STORED RECORDS:

....

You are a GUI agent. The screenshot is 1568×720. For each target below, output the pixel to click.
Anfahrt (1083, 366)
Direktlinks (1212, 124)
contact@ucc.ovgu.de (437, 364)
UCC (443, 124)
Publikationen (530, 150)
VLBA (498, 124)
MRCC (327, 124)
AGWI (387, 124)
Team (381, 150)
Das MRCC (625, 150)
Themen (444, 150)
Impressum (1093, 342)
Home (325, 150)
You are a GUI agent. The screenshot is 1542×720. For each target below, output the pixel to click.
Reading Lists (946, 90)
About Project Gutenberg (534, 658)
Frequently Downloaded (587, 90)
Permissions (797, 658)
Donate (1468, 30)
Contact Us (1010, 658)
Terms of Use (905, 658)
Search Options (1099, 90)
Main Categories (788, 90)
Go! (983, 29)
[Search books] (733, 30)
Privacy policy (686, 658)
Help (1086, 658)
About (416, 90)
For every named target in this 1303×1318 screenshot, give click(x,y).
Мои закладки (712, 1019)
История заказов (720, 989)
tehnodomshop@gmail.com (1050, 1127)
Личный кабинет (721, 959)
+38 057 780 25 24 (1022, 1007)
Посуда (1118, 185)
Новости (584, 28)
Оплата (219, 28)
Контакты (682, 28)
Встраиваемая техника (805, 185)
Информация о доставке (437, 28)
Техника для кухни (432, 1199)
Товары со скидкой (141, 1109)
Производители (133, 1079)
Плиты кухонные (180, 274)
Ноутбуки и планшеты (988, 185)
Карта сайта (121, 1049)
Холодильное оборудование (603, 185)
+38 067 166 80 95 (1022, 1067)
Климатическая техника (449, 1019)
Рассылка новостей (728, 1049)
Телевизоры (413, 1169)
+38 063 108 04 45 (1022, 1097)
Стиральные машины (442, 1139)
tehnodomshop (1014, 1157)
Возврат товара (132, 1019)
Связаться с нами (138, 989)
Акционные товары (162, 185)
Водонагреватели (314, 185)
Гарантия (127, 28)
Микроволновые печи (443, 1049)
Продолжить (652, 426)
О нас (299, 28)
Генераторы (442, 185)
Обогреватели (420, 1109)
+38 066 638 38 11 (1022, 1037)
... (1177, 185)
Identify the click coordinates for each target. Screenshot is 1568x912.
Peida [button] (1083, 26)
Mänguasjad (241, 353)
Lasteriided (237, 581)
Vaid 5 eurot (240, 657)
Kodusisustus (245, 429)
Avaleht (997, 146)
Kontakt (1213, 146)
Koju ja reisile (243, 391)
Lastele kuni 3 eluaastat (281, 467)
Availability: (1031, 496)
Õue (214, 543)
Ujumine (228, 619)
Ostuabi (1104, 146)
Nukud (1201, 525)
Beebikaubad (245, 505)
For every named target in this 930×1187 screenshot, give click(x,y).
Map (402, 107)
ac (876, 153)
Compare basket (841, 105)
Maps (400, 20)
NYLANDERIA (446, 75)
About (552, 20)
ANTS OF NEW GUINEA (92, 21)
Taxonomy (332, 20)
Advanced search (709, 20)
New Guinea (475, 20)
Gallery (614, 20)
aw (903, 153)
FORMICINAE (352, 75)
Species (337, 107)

....

EXERCISE REQUIREMENTS:
Set down each line of the data, starting with the first and continuing through the line containing "Мои закладки (712, 1019)", including both ends and changing nothing.

CORRECT RESPONSE:
You are a GUI agent. The screenshot is 1568×720. For each target below, output the pixel to click.
Anfahrt (1083, 366)
Direktlinks (1212, 124)
contact@ucc.ovgu.de (437, 364)
UCC (443, 124)
Publikationen (530, 150)
VLBA (498, 124)
MRCC (327, 124)
AGWI (387, 124)
Team (381, 150)
Das MRCC (625, 150)
Themen (444, 150)
Impressum (1093, 342)
Home (325, 150)
You are a GUI agent. The screenshot is 1542×720. For each target below, output the pixel to click.
Reading Lists (946, 90)
About Project Gutenberg (534, 658)
Frequently Downloaded (587, 90)
Permissions (797, 658)
Donate (1468, 30)
Contact Us (1010, 658)
Terms of Use (905, 658)
Search Options (1099, 90)
Main Categories (788, 90)
Go! (983, 29)
[Search books] (733, 30)
Privacy policy (686, 658)
Help (1086, 658)
About (416, 90)
For every named target in this 1303×1318 screenshot, give click(x,y).
Мои закладки (712, 1019)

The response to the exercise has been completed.